Saturday, November 29, 2008

WHAT NOW?

Dr. Frances Piven, who I bother from time to time about old
movement tumult, has written a piece in The Nation entitled
“Obama Needs a Protest Movement”. I couldn’t get the
damn thing out of my mind…. In some ways, it reflected
my own view of things…..but more importantly it organized
my feelings….gave shape to my unexpected sense of loneliness,
even despair…that followed the election. I couldn’t figure out
on that Tuesday evening, with everyone around me rattling and
raving about this incredible turn of events, why I was silent,
confused and even a little depressed.

The only thing I remember saying that night, when it became
clear that Barack Obama was going to be elected, was
“I’m 78 years old!”

I don’t know what the hell I meant, except that I probably wanted
a piece of the applause and wanted to explain that it had been a long,
unbelievable struggle that had consumed most of my life.
If I had really celebrated (maybe even taken a jar) I probably
would have started shouting a bunch of slogans and all sorts
of nonsense….and my friends would have locked me up.

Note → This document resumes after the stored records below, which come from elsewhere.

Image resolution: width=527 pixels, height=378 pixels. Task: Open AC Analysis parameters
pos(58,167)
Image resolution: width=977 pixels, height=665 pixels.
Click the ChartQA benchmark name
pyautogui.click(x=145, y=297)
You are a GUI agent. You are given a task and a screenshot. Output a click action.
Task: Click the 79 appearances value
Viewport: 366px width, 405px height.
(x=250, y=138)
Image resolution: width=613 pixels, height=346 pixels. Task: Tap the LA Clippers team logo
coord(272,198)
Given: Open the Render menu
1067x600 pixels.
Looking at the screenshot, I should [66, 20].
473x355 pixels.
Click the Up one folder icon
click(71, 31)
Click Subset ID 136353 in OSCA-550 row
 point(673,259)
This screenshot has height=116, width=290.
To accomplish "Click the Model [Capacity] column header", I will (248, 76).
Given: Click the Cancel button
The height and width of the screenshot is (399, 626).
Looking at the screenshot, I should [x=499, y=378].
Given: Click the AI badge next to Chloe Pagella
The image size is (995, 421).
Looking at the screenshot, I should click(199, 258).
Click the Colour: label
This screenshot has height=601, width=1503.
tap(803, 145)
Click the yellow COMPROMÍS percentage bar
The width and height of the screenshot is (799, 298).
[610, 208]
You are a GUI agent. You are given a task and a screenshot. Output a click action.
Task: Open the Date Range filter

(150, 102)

With her faultless prose, Dr. Piven explains her title by making
the parallel with the election of 1932….that both FDR and
Obama came to office at time of “economic catastrophe” and
that both were great orators. I might add some further similarities
of both their predecessors. And she goes on describe the movements
of the 30s; bread riots, rent riots and the crowds of unemployed
that marched through the streets in New York and Chicago
….suggesting that Obama, despite his argument for change “from
the bottom up” will need the boost of widespread dissent to unify
and mobilize the country.

It occurred to me that she may have missed a piece of the puzzle.
Both Dr. Piven and I agree that the background music for this
marvelous turn of American events is very different than it was
76 years ago. I should explain that both of us were hip deep in
the modern civil rights movement….and she and her partner Richard
Cloward went far beyond me…sustaining the struggle and , as Jim
Farmer once said to me, “clearing up the battlefield” with initiatives
on welfare and voting reform.

But I have to go back to that feeling of despair that I felt the night
of Obama’s election. I miss the action something awful….and
it’s possible Frances Piven does as well.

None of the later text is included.